参加者の様子を見つめるオーレリーさん。このちりめんの風呂敷は「美しくて、手ざわりも特別で好き」とお気に入りの一枚

 オーレリーは、ギメ東洋美術館に大きなスーツケースや風呂敷バッグを携えて来ていた。何枚もの風呂敷や、靴箱など包む物を持参しているのだ。その荷物に驚く私を見ながら「いつもこうなんですよ。すごい荷物です」とニッコリ。この風呂敷大使はどこで教えるにも、こんな荷物を喜んで抱えて出かけていくのだ。

 彼女が風呂敷のことを知ったのは約10年前、日本人の先生の下で茶道を習ったときだった。細かな茶道具を持ち運ぶのに、みな帛紗(ふくさ)ばさみを使っていたが、風呂敷も時々使った。それで「こんな便利な物があるのだ」と開眼した。

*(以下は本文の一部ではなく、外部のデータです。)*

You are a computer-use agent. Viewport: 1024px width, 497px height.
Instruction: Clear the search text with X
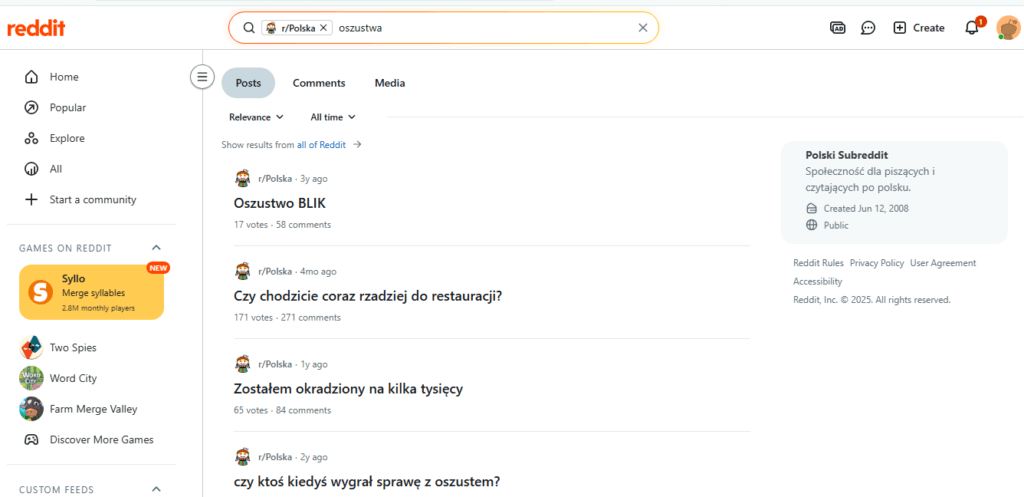[x=643, y=28]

 オーレリーは先生に風呂敷の包み方を2~3教えてもらった。その後は、本やインターネットで情報を探して、とにかく練習を繰り返して独学で様々な折り方を身につけた。

フランスでエコロジーの意識を高めたい

 風呂敷を広めたいと思ったのは、やはり環境への配慮からだった。フランスでもエコライフへの関心が高まってきている。でも、例えばパリではまだまだ積極的なエコライフへの姿勢は浸透していない。

熱心に取り組む男子。テクニックを覚えれば誰でも簡単に風呂敷を使える

 風呂敷1枚を使うことで、何十枚ものプラスチックバッグや紙のバッグを節約できる。それを知ってほしいのだ。

 オーレリーはテレビに出演したり、雑誌に登場したりとメディアを活用してアトリエ・ドゥ・フロシキの存在、そして風呂敷のことを一生懸命に伝える日々を送っている。

 最近の大きなプロジェクトは、風呂敷の便利さを紹介したビデオ作製の指導だった。これは、ナントの中学生たちが手掛けた。風呂敷をテーマに物語を作って演じ、撮影、編集した(ビデオはこちら)。

 オーレリーは風呂敷の歴史から包み方までを子どもたちに教え、衣類のリサイクル所も一緒に訪ねた。リサイクル所にあった古着から風呂敷も自作した。

 ナントは、実はエコの意識がフランスの中でもとりわけ高い町として知られる。今年で4度目を迎えた優れた環境づくりを実践している都市に贈られる賞「ヨーロピアン・グリーン・キャピタル(the European Green Capital)」に、2013年の今年、堂々と選ばれている。